How “I Am The Walrus” was written according to John Lennon
“With ‘I Am A Walrus,’ I had ‘I am here as you are here as we are all together.’ I had just these two lines on the typewriter, and then about two weeks later I ran through and wrote another two lines, and then when I saw something after about four lines I just knocked the rest of it off. Then I had the whole verse or verse and a half and then sang it. I had this idea of doing a song that was a police siren, but it didn’t work in the end (sings like a siren): ‘I-am-here-as-you-are-here-as…’ You couldn’t really sing the police siren,” John Lennon said.
Where did the idea of using ‘Walrus’ come from?

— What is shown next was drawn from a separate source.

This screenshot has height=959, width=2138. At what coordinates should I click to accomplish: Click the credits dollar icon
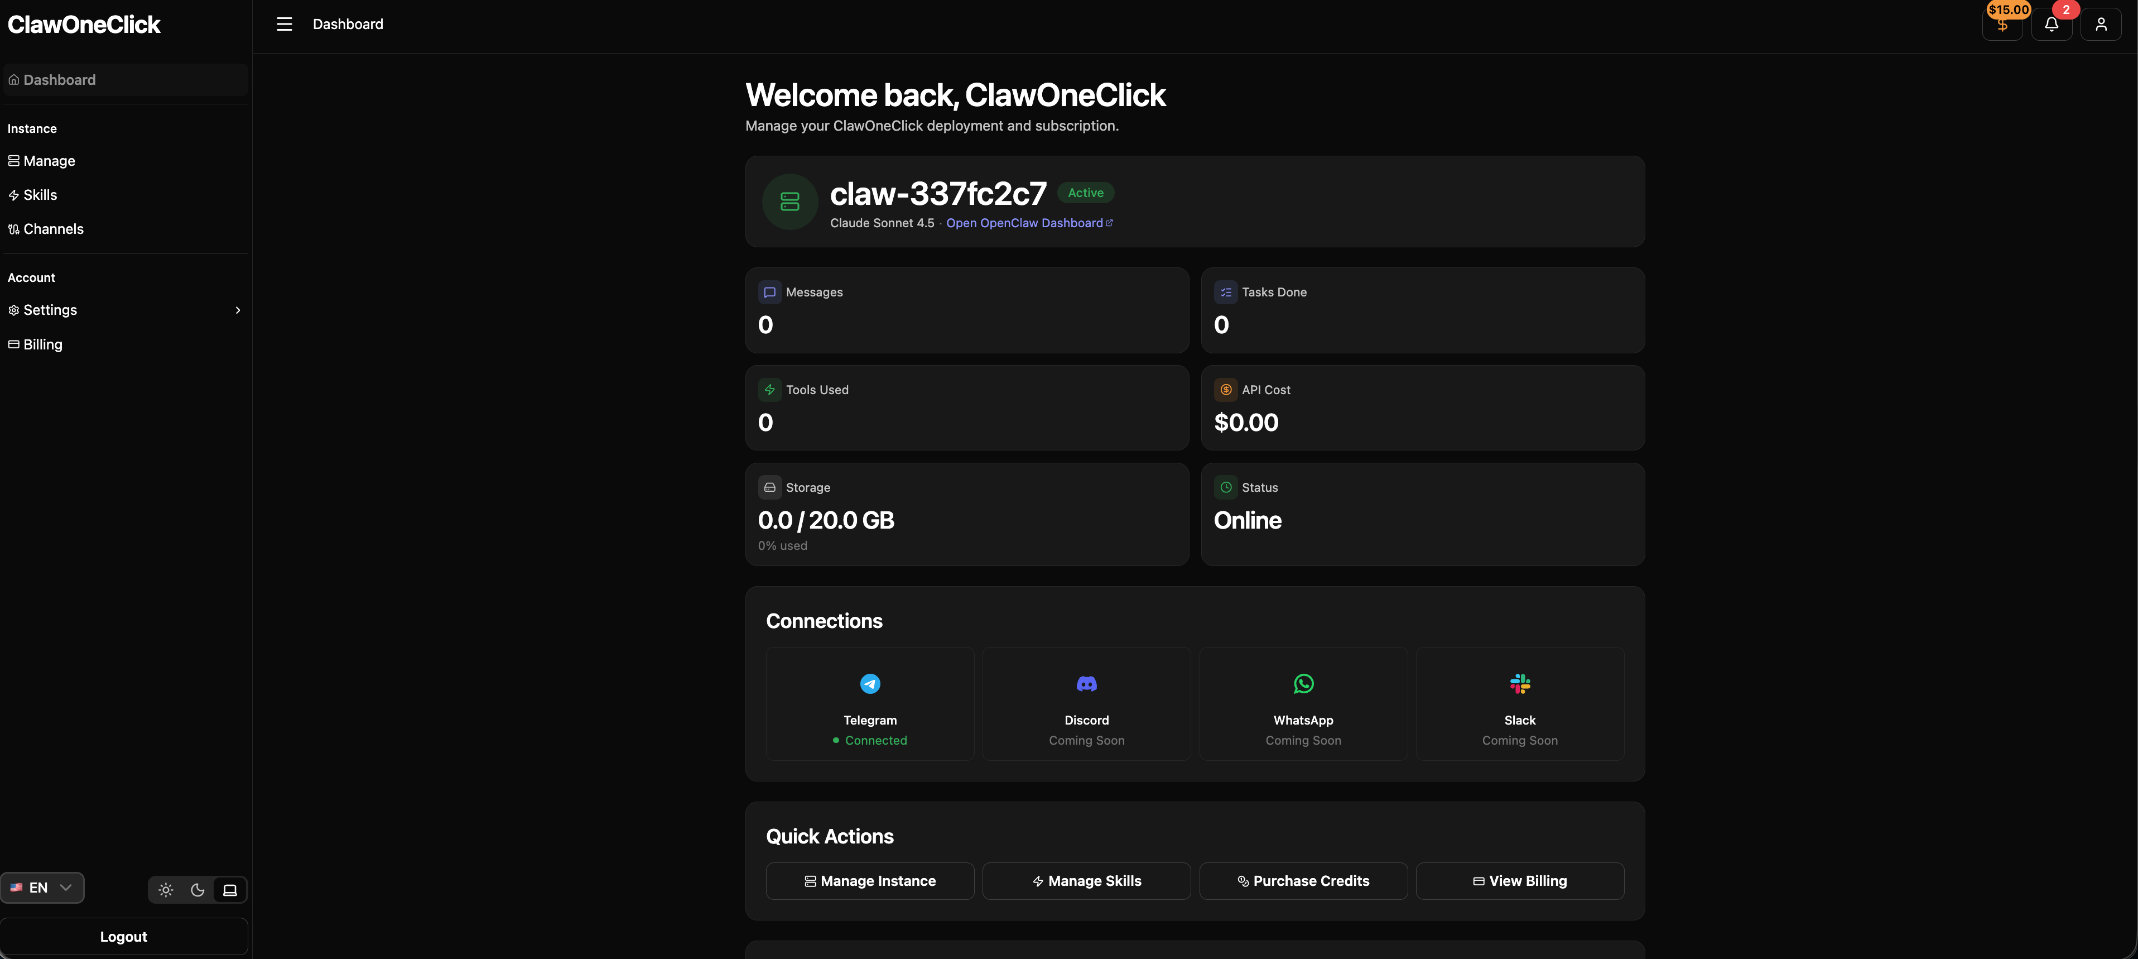(x=2003, y=24)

Shortly before his tragic assassination, in an interview with Playboy magazine, the Beatle explained that the idea for the word “Walrus” in the song came from “The Walrus and the Carpenter” from “Alice in Wonderland”.
“It’s from ‘The Walrus and the Carpenter.’ ‘Alice in Wonderland.’ To me, it was a beautiful poem. It never dawned on me that Lewis Carroll was commenting on the capitalist and social system. I never went into that bit about what he really meant, like people are doing with the Beatles’ work. Later, I went back and looked at it and realized that the walrus was the bad guy in the story and the carpenter was the good guy. I thought, Oh, shit, I picked the wrong guy. I should have said, ‘I am the carpenter.’ But that wouldn’t have been the same, would it? (singing) ‘I am the carpenter,'” John Lennon said.
The song curiously was a number 1 hit in Belgium but in the United States only peaked at number 56 on the US Billboard Hot 100. Lennon said a few times that he wrote the lyrics to confound listeners who had been affording serious scholarly interpretations of the Beatles’ lyrics.